Little children do this. I do not know why, but they just get stuck on something that we do not think is important when it really is important to them. So that little girl said again that night, “Daddy, why would they not let Jesus in their house?" Well, nothing else seemed to work so he finally just said, “I guess they were mean and mad,” and that seemed to make sense to her, and that was the end of the conversation. But he went to bed that night and could not get that out of his mind, and he lay in bed and tossed and turned. Finally, as it began to work on him, he began to think more seriously about that picture and began asking himself, “Why will I not let Jesus come into my heart?”

Sometimes it takes strange things like that to make an impression on us. But why would you keep Jesus our of your life? Is it because you are mean and mad? Is there any good reason not to let the loveliest person who ever lived enter your life and try to make something beautiful out of it? What are you making of your life? You are making a temple or you are making a tomb. Is you heart filled with lovely things and with goodness and the love of God that overflows in kindness toward others, or is your life totally dominated with selfishness and self-centeredness and interest only in yourself?
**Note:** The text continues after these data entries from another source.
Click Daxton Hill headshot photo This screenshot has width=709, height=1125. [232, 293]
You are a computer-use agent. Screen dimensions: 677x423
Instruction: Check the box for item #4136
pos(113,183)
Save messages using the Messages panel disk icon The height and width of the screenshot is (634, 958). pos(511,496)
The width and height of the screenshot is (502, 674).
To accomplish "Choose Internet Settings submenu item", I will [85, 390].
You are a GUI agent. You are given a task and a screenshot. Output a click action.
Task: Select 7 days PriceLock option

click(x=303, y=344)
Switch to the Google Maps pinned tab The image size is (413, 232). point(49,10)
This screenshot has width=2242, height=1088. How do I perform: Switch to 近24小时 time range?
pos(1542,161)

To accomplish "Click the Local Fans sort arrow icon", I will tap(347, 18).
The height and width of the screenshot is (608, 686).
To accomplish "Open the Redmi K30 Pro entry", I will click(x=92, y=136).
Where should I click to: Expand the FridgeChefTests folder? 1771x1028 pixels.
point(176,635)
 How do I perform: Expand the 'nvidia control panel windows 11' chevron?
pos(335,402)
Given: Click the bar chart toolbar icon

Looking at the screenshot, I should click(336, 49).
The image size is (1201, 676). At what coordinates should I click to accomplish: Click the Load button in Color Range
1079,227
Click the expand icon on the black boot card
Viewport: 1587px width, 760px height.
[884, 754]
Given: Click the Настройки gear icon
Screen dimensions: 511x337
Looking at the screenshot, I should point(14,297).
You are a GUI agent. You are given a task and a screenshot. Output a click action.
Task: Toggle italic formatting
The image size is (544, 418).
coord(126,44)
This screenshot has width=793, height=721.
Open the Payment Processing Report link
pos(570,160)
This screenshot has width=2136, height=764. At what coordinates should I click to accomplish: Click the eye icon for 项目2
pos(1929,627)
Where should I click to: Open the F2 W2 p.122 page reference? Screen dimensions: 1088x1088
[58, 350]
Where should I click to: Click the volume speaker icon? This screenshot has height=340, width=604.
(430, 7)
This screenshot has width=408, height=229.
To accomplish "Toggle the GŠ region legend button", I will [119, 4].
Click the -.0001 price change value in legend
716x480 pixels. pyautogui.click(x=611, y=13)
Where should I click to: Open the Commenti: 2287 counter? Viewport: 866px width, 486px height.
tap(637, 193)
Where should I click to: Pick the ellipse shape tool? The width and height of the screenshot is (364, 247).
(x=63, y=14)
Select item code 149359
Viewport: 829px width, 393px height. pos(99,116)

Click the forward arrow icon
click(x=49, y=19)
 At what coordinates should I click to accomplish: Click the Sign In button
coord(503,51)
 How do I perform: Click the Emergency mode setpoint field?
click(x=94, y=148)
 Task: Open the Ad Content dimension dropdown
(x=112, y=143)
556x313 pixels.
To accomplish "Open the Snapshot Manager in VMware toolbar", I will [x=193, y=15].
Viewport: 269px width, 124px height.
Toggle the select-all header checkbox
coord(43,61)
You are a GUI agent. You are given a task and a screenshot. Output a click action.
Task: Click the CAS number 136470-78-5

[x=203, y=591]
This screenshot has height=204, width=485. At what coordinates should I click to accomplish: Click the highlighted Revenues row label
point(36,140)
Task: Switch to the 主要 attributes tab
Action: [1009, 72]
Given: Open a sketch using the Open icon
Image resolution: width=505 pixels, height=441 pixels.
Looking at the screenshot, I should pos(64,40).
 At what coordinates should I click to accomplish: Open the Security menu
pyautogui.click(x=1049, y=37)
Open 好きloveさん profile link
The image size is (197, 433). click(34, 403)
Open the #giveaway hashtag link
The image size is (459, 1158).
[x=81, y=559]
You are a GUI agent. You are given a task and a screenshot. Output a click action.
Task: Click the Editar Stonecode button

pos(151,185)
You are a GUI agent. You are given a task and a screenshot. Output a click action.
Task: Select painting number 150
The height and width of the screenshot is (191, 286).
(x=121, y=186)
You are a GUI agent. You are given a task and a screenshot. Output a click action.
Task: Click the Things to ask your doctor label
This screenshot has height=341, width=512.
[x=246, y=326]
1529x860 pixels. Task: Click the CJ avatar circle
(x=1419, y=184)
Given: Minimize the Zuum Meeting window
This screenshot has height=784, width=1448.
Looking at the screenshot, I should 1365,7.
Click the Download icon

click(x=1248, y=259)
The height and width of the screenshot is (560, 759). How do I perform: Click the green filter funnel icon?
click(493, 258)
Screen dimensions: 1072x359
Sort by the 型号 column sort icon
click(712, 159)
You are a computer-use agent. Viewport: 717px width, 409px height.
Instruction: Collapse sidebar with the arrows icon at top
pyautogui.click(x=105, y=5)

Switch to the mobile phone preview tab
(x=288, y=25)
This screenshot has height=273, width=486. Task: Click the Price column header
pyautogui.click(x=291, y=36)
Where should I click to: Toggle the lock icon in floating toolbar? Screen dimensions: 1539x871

Jesus continues to stand at the door and knock and we continue to refuse to allow Him to come in. But, hopefully, we are like those that Jesus speaks of: “To him who overcomes I will grant to sit with Me on My throne, as I also overcame and sat down with My Father on His throne” (Revelation 3:21). Think of that. Jesus Christ wants to take you and to bring you to the throne where He sits with His Father, Almighty God. He invites you to sit down there and share a place at home with Him where you shall reign with Him forever and ever. Would you shut Him out of your life? He invites you to Him, and we encourage you to believe on Him, repent of your sins, be baptized, and begin that great life that never ends.